▸ **Stored records**
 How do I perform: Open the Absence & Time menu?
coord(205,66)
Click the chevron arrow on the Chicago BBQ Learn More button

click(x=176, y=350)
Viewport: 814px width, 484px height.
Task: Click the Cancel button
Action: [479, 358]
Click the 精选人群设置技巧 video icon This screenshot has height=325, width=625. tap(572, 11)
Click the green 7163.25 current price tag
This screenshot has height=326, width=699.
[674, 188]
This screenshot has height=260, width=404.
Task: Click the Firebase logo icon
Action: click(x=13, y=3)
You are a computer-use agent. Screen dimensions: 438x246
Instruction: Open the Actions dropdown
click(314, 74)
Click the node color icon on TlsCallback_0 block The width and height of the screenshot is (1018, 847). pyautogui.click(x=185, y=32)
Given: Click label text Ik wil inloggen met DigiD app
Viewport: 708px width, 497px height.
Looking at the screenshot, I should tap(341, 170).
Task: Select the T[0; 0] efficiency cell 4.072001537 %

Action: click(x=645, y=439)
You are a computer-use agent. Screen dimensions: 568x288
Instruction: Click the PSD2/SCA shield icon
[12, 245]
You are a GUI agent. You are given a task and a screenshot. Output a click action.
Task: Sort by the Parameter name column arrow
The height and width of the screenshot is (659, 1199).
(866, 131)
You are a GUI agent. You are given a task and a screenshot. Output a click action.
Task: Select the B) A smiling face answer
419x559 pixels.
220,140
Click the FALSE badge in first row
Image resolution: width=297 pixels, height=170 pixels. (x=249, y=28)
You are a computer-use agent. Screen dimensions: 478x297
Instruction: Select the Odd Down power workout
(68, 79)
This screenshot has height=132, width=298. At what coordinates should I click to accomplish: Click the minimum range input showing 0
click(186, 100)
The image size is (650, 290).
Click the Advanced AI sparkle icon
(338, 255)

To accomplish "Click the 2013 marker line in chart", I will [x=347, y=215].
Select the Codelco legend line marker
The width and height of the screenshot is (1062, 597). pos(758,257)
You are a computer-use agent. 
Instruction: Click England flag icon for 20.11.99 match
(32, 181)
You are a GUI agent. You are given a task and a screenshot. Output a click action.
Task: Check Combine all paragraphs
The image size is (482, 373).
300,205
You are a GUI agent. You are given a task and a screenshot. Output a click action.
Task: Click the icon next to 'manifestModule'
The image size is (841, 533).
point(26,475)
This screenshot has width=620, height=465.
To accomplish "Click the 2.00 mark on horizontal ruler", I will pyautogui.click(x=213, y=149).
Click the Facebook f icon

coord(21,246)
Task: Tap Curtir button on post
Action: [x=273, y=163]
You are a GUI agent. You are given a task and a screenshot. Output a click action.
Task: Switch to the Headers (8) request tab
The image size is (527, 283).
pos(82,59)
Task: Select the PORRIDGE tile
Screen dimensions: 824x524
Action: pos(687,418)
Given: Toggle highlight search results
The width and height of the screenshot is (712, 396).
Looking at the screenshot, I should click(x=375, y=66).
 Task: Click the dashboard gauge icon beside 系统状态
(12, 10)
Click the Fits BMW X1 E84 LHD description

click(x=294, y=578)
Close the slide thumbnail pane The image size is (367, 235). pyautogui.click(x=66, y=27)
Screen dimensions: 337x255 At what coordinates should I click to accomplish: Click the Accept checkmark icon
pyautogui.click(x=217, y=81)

▸ **WHAT YOU SHOULD DO**
Reproduce the records above word for word.

▸ **EXERCISE RESULT**
 How do I perform: Open the Absence & Time menu?
coord(205,66)
Click the chevron arrow on the Chicago BBQ Learn More button

click(x=176, y=350)
Viewport: 814px width, 484px height.
Task: Click the Cancel button
Action: [479, 358]
Click the 精选人群设置技巧 video icon This screenshot has height=325, width=625. tap(572, 11)
Click the green 7163.25 current price tag
This screenshot has height=326, width=699.
[674, 188]
This screenshot has height=260, width=404.
Task: Click the Firebase logo icon
Action: click(x=13, y=3)
You are a computer-use agent. Screen dimensions: 438x246
Instruction: Open the Actions dropdown
click(314, 74)
Click the node color icon on TlsCallback_0 block The width and height of the screenshot is (1018, 847). pyautogui.click(x=185, y=32)
Given: Click label text Ik wil inloggen met DigiD app
Viewport: 708px width, 497px height.
Looking at the screenshot, I should tap(341, 170).
Task: Select the T[0; 0] efficiency cell 4.072001537 %

Action: click(x=645, y=439)
You are a computer-use agent. Screen dimensions: 568x288
Instruction: Click the PSD2/SCA shield icon
[12, 245]
You are a GUI agent. You are given a task and a screenshot. Output a click action.
Task: Sort by the Parameter name column arrow
The height and width of the screenshot is (659, 1199).
(866, 131)
You are a GUI agent. You are given a task and a screenshot. Output a click action.
Task: Select the B) A smiling face answer
419x559 pixels.
220,140
Click the FALSE badge in first row
Image resolution: width=297 pixels, height=170 pixels. (x=249, y=28)
You are a computer-use agent. Screen dimensions: 478x297
Instruction: Select the Odd Down power workout
(68, 79)
This screenshot has height=132, width=298. At what coordinates should I click to accomplish: Click the minimum range input showing 0
click(186, 100)
The image size is (650, 290).
Click the Advanced AI sparkle icon
(338, 255)

To accomplish "Click the 2013 marker line in chart", I will [x=347, y=215].
Select the Codelco legend line marker
The width and height of the screenshot is (1062, 597). pos(758,257)
You are a computer-use agent. 
Instruction: Click England flag icon for 20.11.99 match
(32, 181)
You are a GUI agent. You are given a task and a screenshot. Output a click action.
Task: Check Combine all paragraphs
The image size is (482, 373).
300,205
You are a GUI agent. You are given a task and a screenshot. Output a click action.
Task: Click the icon next to 'manifestModule'
The image size is (841, 533).
point(26,475)
This screenshot has width=620, height=465.
To accomplish "Click the 2.00 mark on horizontal ruler", I will pyautogui.click(x=213, y=149).
Click the Facebook f icon

coord(21,246)
Task: Tap Curtir button on post
Action: [x=273, y=163]
You are a GUI agent. You are given a task and a screenshot. Output a click action.
Task: Switch to the Headers (8) request tab
The image size is (527, 283).
pos(82,59)
Task: Select the PORRIDGE tile
Screen dimensions: 824x524
Action: pos(687,418)
Given: Toggle highlight search results
The width and height of the screenshot is (712, 396).
Looking at the screenshot, I should click(x=375, y=66).
 Task: Click the dashboard gauge icon beside 系统状态
(12, 10)
Click the Fits BMW X1 E84 LHD description

click(x=294, y=578)
Close the slide thumbnail pane The image size is (367, 235). pyautogui.click(x=66, y=27)
Screen dimensions: 337x255 At what coordinates should I click to accomplish: Click the Accept checkmark icon
pyautogui.click(x=217, y=81)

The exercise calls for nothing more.